**Prompt:**
Without including any pictures, retype exactly the lines from the top of the records through the line containing "Task: Click the Best trade win/loss ratio bar", that final line included.

(Collected data)
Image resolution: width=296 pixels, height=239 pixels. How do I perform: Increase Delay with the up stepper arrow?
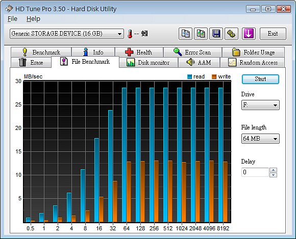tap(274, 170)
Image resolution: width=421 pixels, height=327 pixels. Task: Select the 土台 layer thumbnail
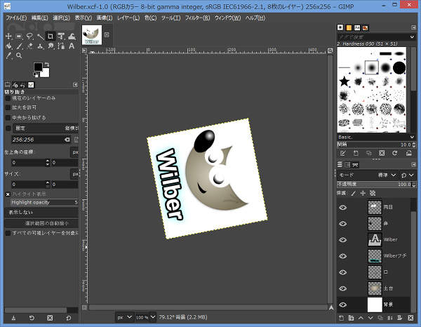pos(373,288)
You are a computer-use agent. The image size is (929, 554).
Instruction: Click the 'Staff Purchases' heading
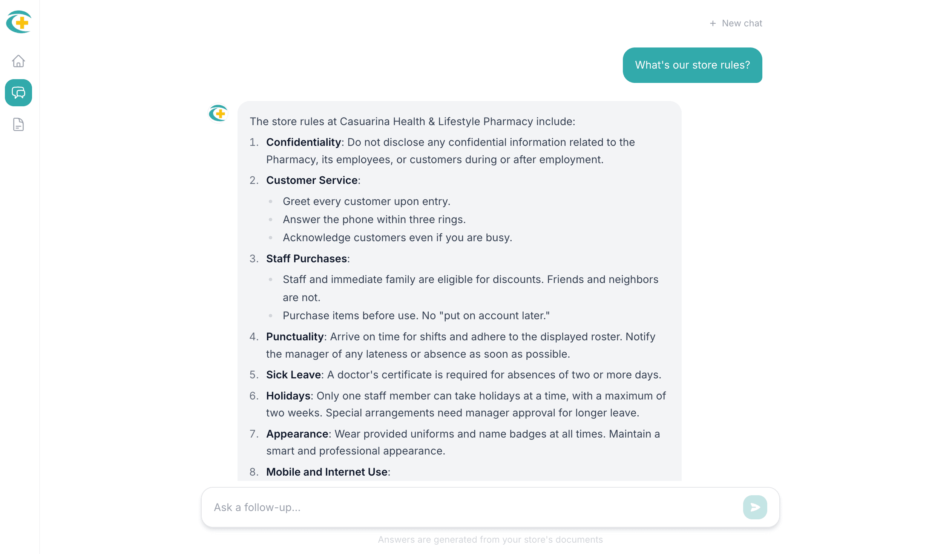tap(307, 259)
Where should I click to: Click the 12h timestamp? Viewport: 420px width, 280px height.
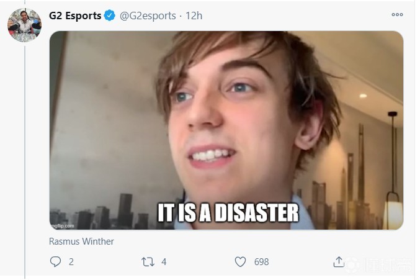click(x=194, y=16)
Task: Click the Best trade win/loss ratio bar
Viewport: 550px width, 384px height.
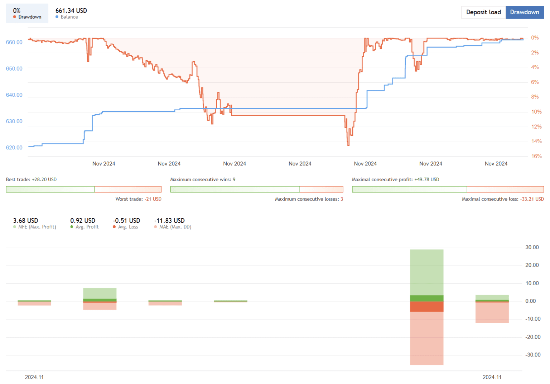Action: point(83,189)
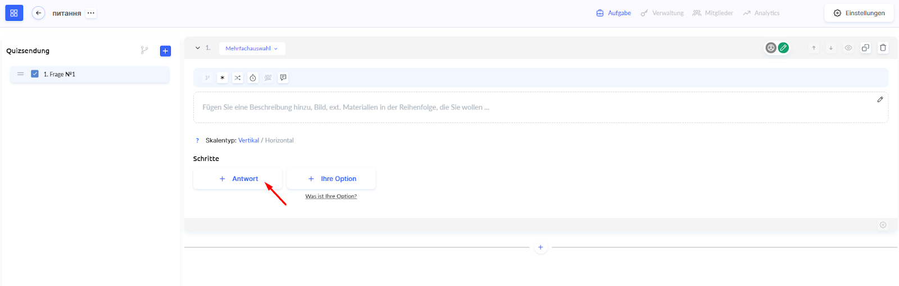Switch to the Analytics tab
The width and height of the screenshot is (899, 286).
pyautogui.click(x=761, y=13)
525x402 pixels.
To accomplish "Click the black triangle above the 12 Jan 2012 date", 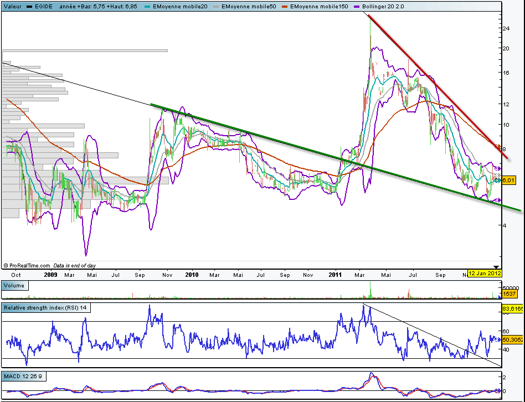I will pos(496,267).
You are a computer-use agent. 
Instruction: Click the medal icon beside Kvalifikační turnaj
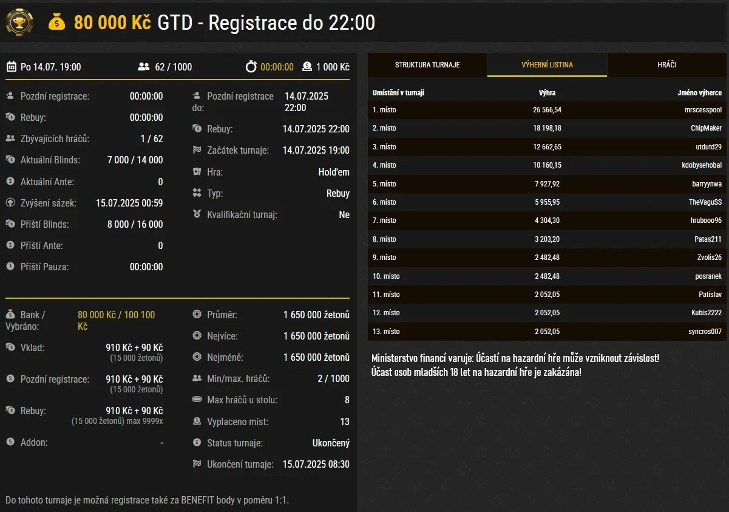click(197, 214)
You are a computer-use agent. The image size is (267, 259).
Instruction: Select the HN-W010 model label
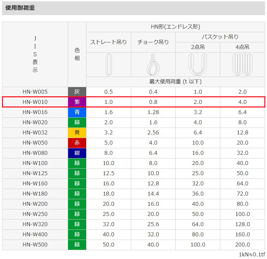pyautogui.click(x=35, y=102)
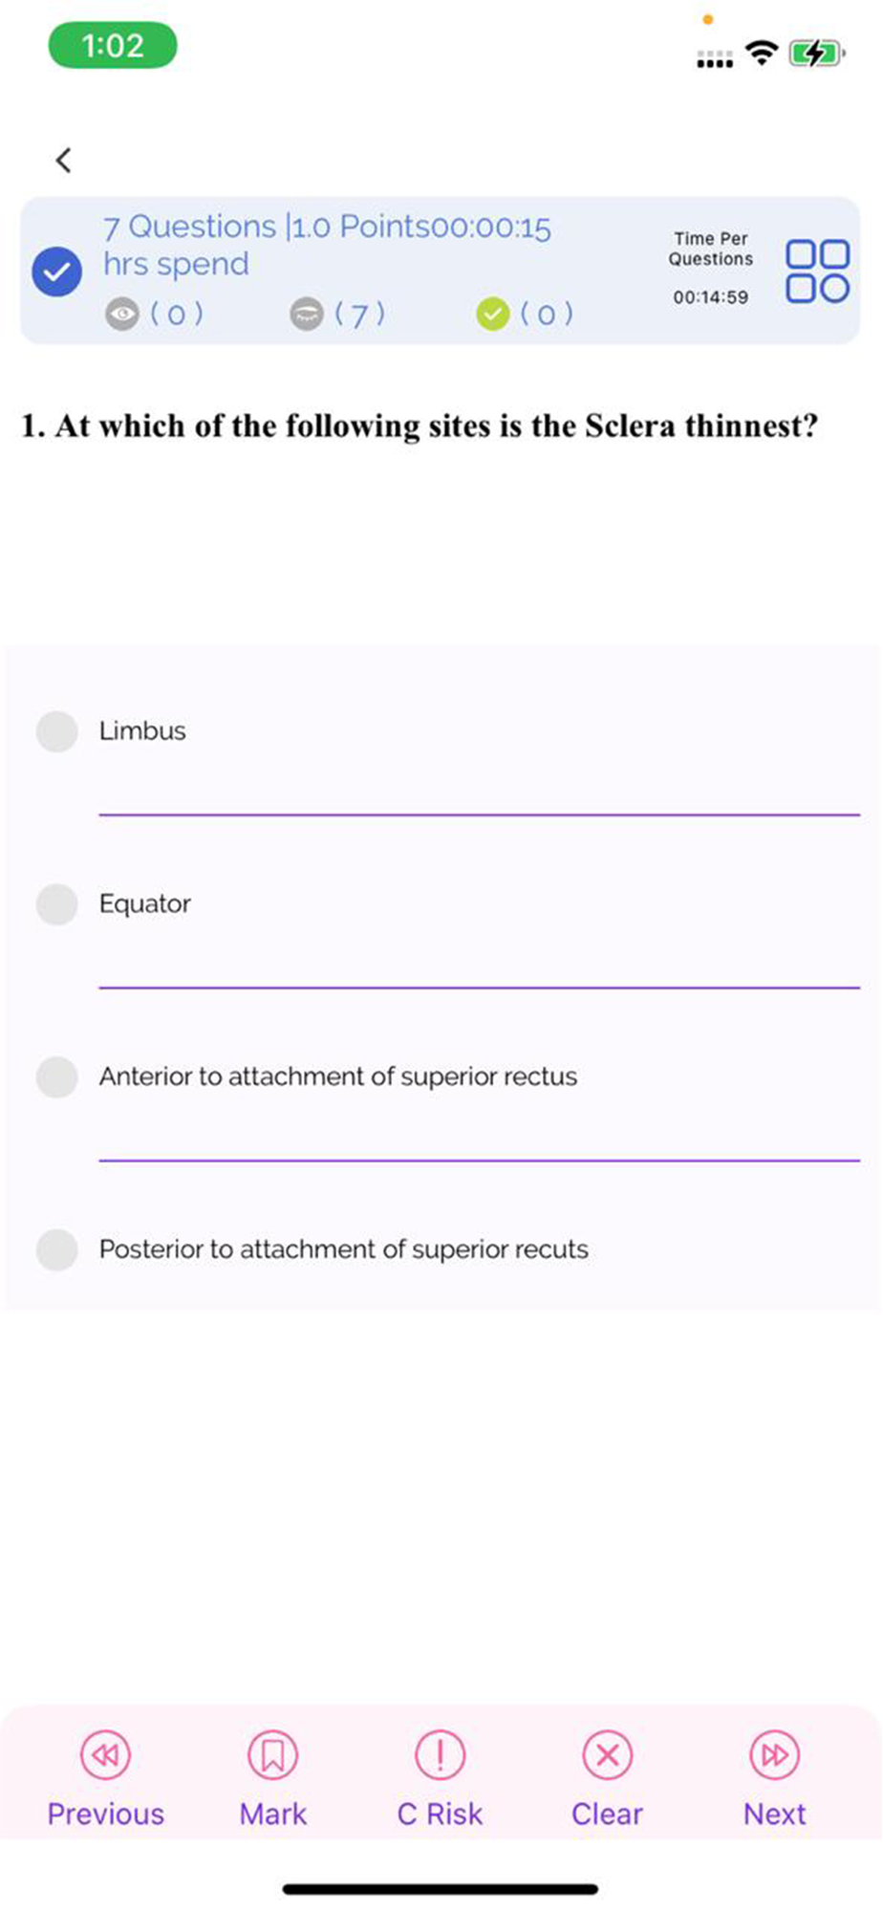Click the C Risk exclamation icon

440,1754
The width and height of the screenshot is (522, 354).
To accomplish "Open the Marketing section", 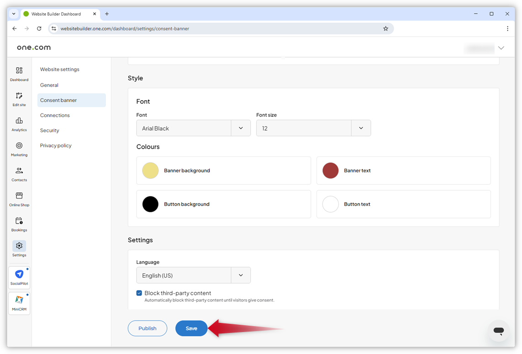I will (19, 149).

**Solved exercise:**
Image resolution: width=296 pixels, height=239 pixels. How do I perform: Increase Delay with the up stepper arrow?
tap(274, 170)
Image resolution: width=421 pixels, height=327 pixels. Task: Select the 土台 layer thumbnail
pos(373,288)
You are a computer-use agent. The image size is (929, 554).
Instruction: Click the 'Staff Purchases' heading
tap(307, 259)
Where should I click to: Click the 12h timestamp? Viewport: 420px width, 280px height.
click(x=194, y=16)
Task: Click the Best trade win/loss ratio bar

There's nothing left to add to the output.